▶ WORK REQUEST
For this exercise, reproduce the entries below exactly, but only from the line containing "Bäume & kleine Hausbäume (235, 2275)" through the line containing "Gießen & Bewässern (228, 2363)", both included.

[Stored data]
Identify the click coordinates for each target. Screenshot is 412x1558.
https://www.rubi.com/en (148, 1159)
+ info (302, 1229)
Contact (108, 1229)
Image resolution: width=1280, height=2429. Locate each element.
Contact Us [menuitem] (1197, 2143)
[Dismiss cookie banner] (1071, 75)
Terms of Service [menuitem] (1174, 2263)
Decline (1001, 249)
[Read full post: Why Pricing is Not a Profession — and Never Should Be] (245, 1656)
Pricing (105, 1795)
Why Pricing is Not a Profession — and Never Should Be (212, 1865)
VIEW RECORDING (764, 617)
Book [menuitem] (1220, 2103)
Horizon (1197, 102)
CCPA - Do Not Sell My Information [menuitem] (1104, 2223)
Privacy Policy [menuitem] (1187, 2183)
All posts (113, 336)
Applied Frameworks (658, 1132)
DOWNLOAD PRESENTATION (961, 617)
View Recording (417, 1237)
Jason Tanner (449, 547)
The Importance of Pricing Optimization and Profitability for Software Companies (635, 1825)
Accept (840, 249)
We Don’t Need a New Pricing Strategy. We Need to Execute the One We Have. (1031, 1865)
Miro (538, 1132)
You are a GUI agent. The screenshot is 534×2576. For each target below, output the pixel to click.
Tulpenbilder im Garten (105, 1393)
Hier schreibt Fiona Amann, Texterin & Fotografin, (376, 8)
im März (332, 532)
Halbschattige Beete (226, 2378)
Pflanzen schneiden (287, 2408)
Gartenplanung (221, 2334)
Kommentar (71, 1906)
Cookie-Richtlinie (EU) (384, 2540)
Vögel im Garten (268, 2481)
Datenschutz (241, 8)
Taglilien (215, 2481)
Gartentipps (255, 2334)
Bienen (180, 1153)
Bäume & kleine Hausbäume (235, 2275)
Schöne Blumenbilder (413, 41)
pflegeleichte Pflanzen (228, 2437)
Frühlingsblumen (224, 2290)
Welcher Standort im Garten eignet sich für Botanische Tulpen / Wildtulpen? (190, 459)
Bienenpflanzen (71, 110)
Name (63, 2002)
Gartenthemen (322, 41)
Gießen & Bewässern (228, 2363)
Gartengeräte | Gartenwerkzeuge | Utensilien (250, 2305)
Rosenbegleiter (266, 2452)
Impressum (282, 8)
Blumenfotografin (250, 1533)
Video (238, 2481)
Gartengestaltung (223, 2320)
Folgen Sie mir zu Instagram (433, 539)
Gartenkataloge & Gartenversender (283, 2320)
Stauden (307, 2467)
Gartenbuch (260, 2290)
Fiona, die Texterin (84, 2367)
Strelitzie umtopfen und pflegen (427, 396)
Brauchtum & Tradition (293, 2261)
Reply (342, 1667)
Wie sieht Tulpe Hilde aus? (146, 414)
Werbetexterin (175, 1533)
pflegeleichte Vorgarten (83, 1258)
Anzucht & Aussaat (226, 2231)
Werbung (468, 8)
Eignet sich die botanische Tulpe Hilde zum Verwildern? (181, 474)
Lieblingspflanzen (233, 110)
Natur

▶ SOLUTION
Bäume & kleine Hausbäume (235, 2275)
Schöne Blumenbilder (413, 41)
pflegeleichte Pflanzen (228, 2437)
Frühlingsblumen (224, 2290)
Welcher Standort im Garten eignet sich für Botanische Tulpen / Wildtulpen? (190, 459)
Bienenpflanzen (71, 110)
Name (63, 2002)
Gartenthemen (322, 41)
Gießen & Bewässern (228, 2363)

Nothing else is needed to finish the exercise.